Gov. Edwards Announces Entertainment Workforce Grant Awarded to LSU for Innovative Program in New Media Production – Governor John Bel Edwards
A proposed higher education program to improve the competitiveness and productivity of Louisiana residents in the entertainment industry is the latest recipient of a grant from Louisiana’s new Entertainment Development Fund. Louisiana State University will receive $1.25 million over five years to develop its Virtual Production & Emerging Media Filmmaking program, to be housed at LSU’s main campus in Baton Rouge.
The program will aim to provide a specialized curriculum, focusing on content creation and talent development, to promote and support the hiring of Louisiana residents in the state’s entertainment industry. The performance-based grant, administered by Louisiana Economic Development, will be awarded to LSU in five annual installments of $250,000, to cover instructional equipment as well as faculty and administrative costs.
“Our Entertainment Development Fund aims to prepare Louisiana residents for the broad range of quality jobs that the entertainment industry is creating in our state,” Gov.
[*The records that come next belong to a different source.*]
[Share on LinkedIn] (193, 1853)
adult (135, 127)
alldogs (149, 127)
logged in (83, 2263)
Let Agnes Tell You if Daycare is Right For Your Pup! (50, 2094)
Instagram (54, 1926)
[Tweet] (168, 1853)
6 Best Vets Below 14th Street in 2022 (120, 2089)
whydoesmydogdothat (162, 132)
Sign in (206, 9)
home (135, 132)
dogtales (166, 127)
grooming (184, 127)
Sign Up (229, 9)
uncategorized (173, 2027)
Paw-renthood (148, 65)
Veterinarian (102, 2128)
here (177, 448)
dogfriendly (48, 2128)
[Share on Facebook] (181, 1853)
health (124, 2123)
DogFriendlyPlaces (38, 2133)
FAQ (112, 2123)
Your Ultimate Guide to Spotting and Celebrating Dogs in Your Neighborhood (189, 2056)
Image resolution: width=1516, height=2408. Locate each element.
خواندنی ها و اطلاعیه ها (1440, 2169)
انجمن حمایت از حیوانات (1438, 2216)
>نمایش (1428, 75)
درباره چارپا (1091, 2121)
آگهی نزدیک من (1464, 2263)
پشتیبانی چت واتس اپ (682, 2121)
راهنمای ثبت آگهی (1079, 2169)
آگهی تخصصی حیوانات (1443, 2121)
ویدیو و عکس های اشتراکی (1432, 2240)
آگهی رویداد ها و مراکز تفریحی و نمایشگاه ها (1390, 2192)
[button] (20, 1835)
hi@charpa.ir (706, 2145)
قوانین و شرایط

John Bel Edwards said. “I am excited to see our flagship university join in this effort, with plans for an innovative new course of study in production and filmmaking for new media. The fund was created with workforce development and education in mind, and LSU will support both with this exciting program.”
The new LSU program will connect and build upon existing programs in seven colleges, centers and schools: Digital Art (LSU School of Art); Film & TV and Experimental Music & Digital Media (LSU College of Music & Dramatic Arts); Screen Arts (LSU College of Humanities & Social Sciences); Digital Media Arts & Engineering, Electrical Engineering, and Computer Science (LSU College of Engineering); and the LSU Center for Computation & Technology.
The effort will help secure the state’s position in a rapidly changing film and television industry where motion pictures increasingly rely on photorealistic gaming technologies for backgrounds and special effects. Over 300 students at a time will be able to cross-train and collaborate in novel ways on projects on the frontier of virtual and augmented reality using emerging cinematic techniques, whether they enter the program based on interests in gaming technology, visual effects, filmmaking, animation, art, music, performance, screenwriting, engineering or computer science.
In coming months, LSU will build a state-of-the-art virtual production stage, or XR studio, in its Digital Media Center, also home to the university’s Center for Computation & Technology and EA Baton Rouge. The XR studio will have a full-scale LED wall, photogrammetry, motion capture and motion control to create virtual sets, performances and cinematography for virtual production education and curriculum development.
“The new studio will place LSU at the forefront of real-time filmmaking and empower our students’ work for years to come,” said Marc Aubanel, director of the LSU Digital Media Arts & Engineering program. “The program will open up more positions in digital art for the state of Louisiana, including modelers, level designers, animators, lighters and CG supervisors.”
“By building an XR studio that plays on the convergence of virtual, mixed and augmented reality, we can design tailored experiences that immerse its builders, participants and viewers,” said Derick Ostrenko, digital art area head in the LSU School of Art with a joint appointment in the LSU Center for Computation & Technology. “Using real-time technology for compositing, visualization and post-production allows for faster iteration and on-set improvisation.”
In addition, LSU is entering the Unreal Academic Partner Program by Epic Games, developer of the Unreal Engine 3D creation platform. Through this new partnership, LSU students will gain access to additional training resources and advanced information on internships and hiring events.
“We’re thrilled to welcome Louisiana State University as an academic partner, where it will continue to build the bridge between classroom and industry,” said Julie Lottering, director of Unreal Engine Education at Epic Games. “There is ample opportunity ahead for creators in emerging fields like virtual production, and this is an excellent example of how to prepare students for the future.”
The Entertainment Development Fund is a key feature of the motion picture incentive program enhancements signed into law by Gov. Edwards in 2017. This is the fourth EDF grant announced since the fund was launched earlier this year.